To do – A single number is required: the count of lines in the records below that contain the word "agent".

Material for this exercise –
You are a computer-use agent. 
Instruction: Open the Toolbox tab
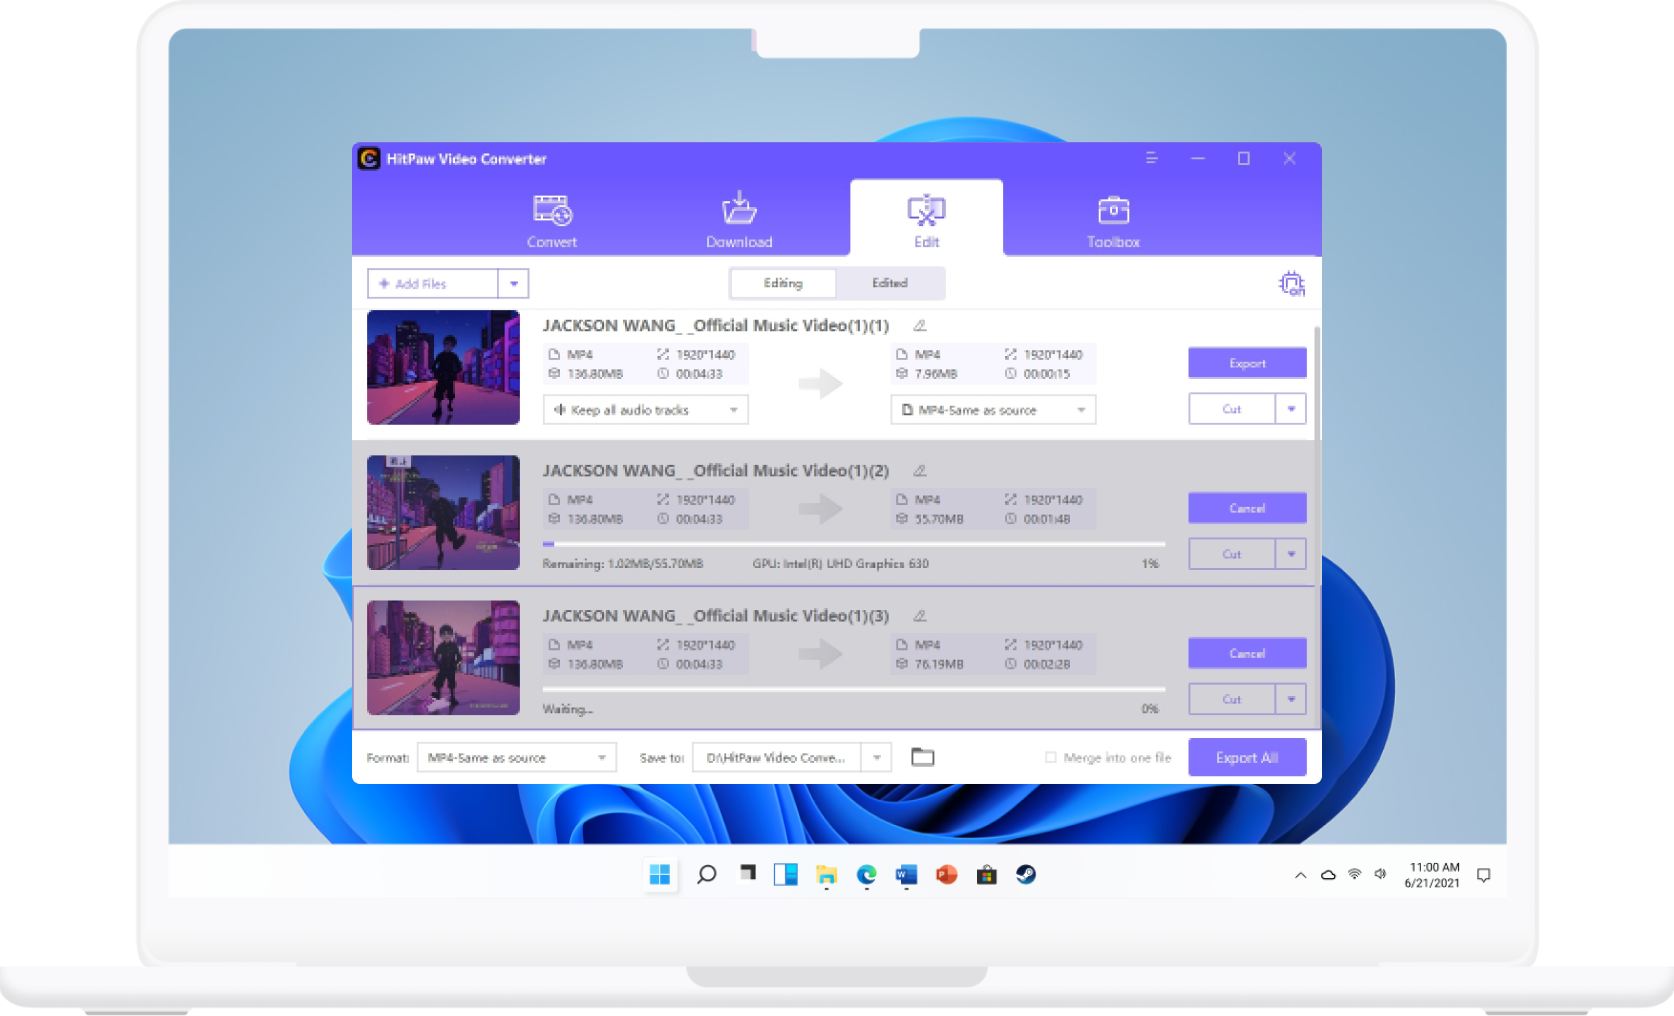click(1113, 221)
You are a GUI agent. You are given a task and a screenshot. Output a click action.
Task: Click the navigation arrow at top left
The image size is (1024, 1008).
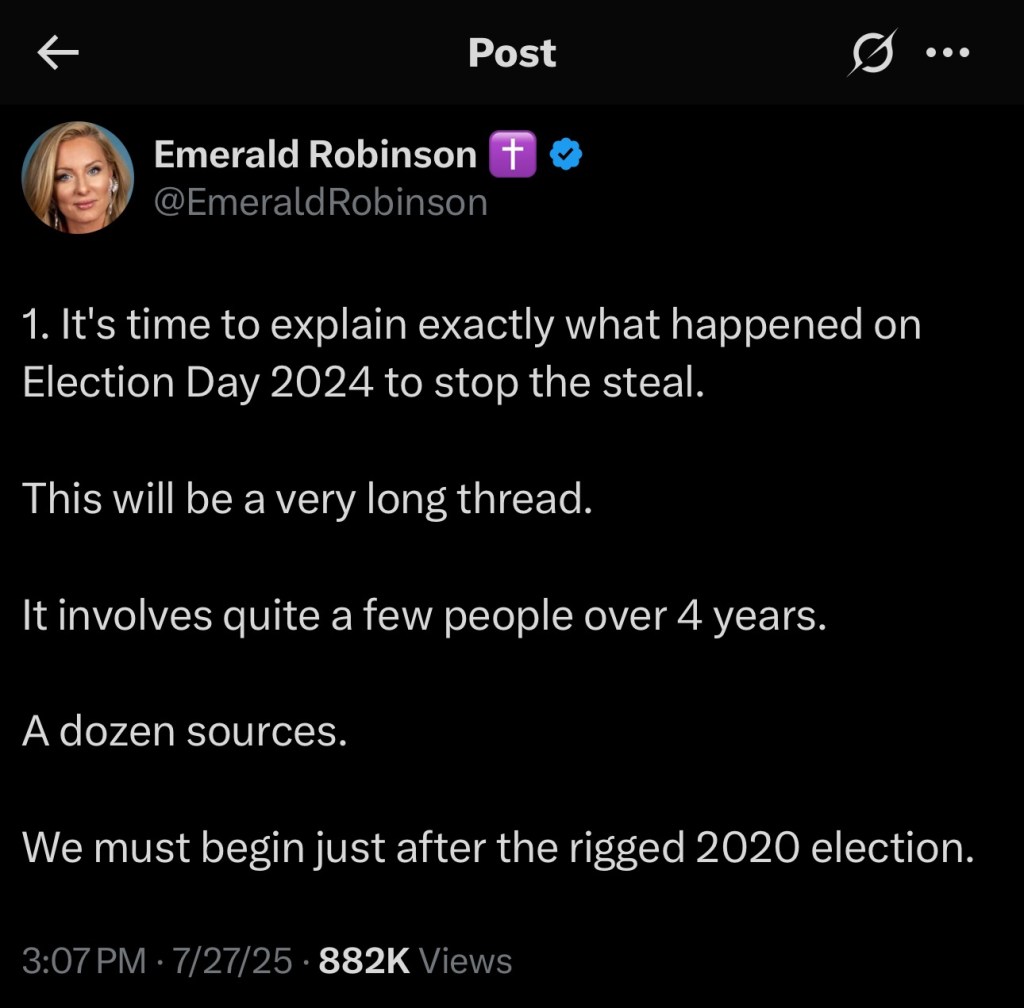57,53
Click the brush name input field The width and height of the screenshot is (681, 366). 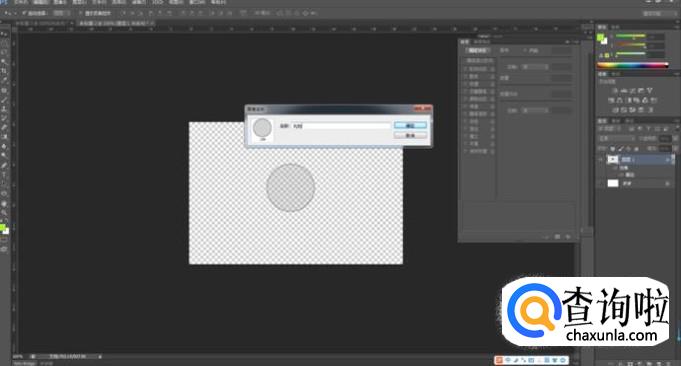[x=341, y=126]
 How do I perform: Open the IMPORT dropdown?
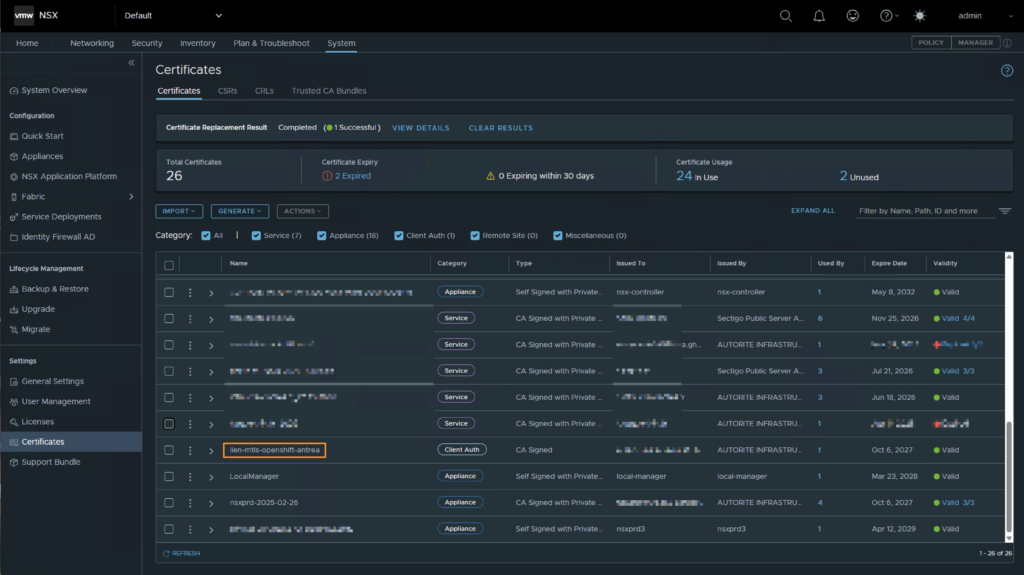point(180,211)
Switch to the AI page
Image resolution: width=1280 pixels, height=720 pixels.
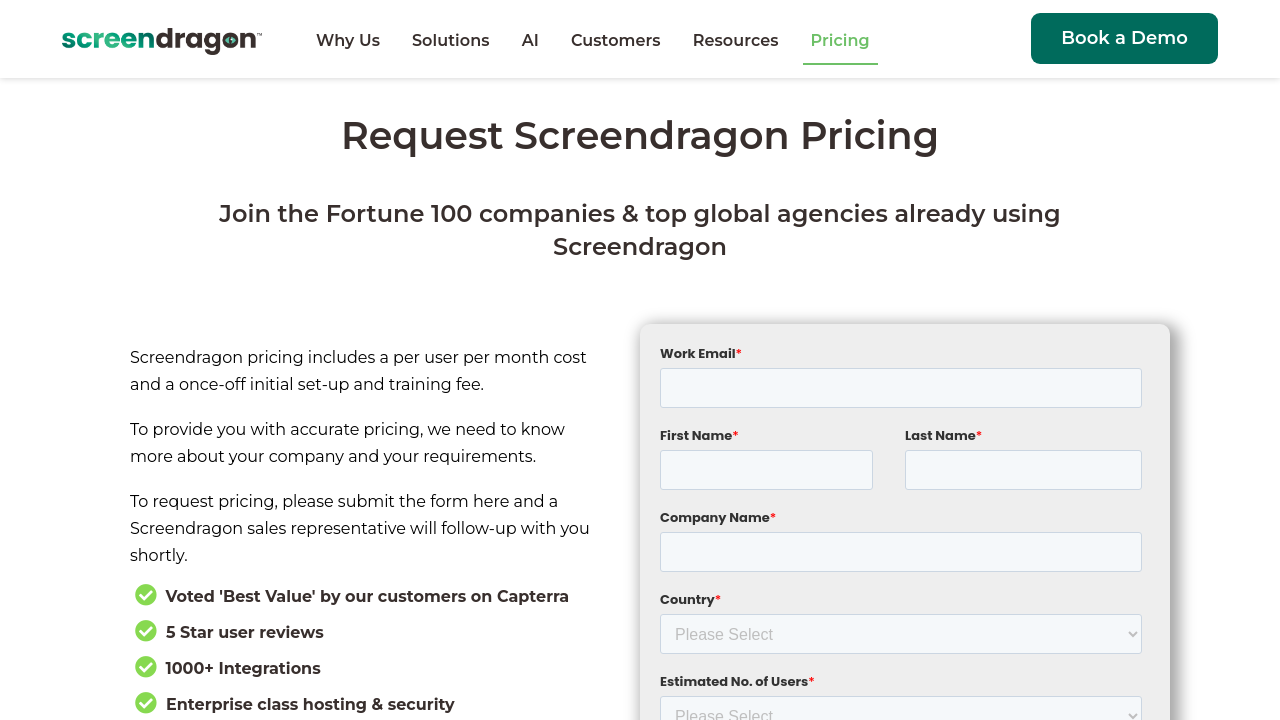[x=529, y=40]
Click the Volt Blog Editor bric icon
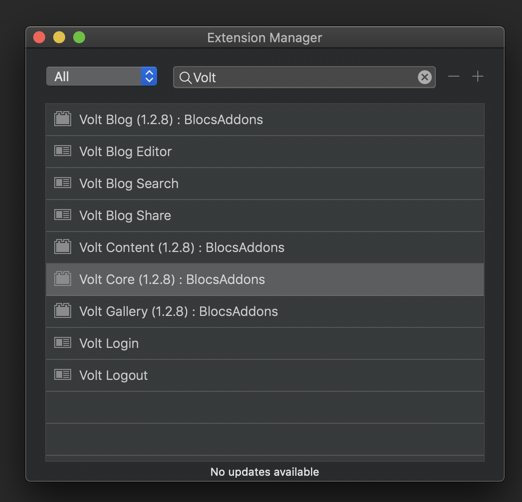Image resolution: width=522 pixels, height=502 pixels. pos(62,151)
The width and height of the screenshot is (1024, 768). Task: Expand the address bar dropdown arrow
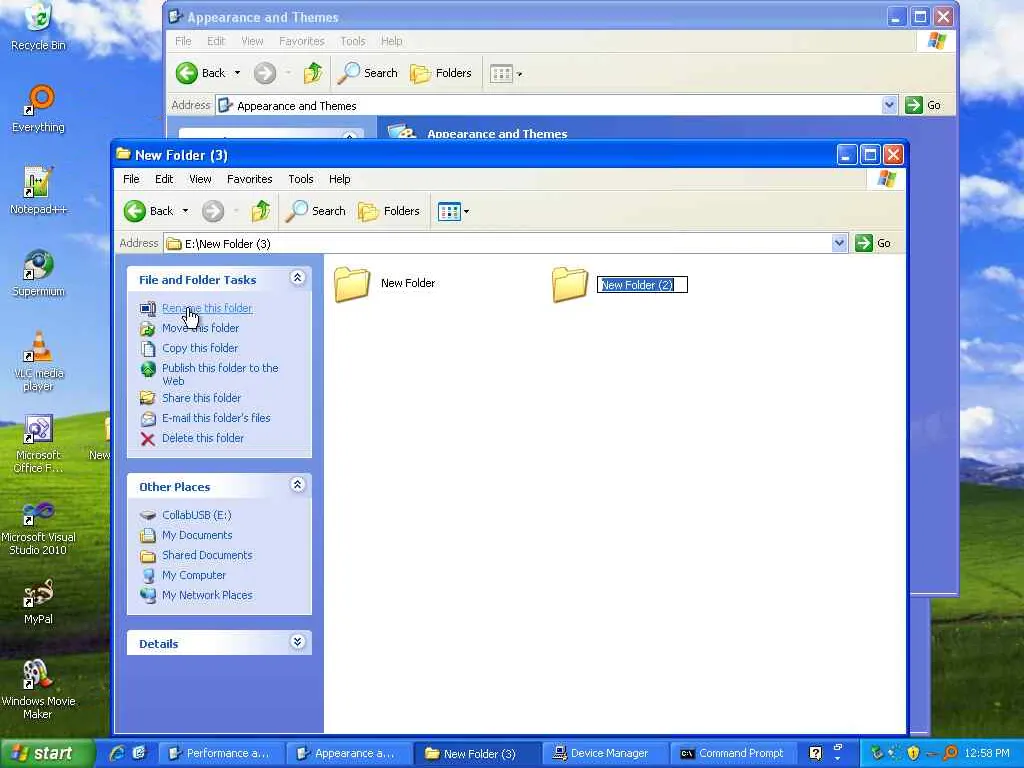coord(839,243)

Answer for this exercise – 2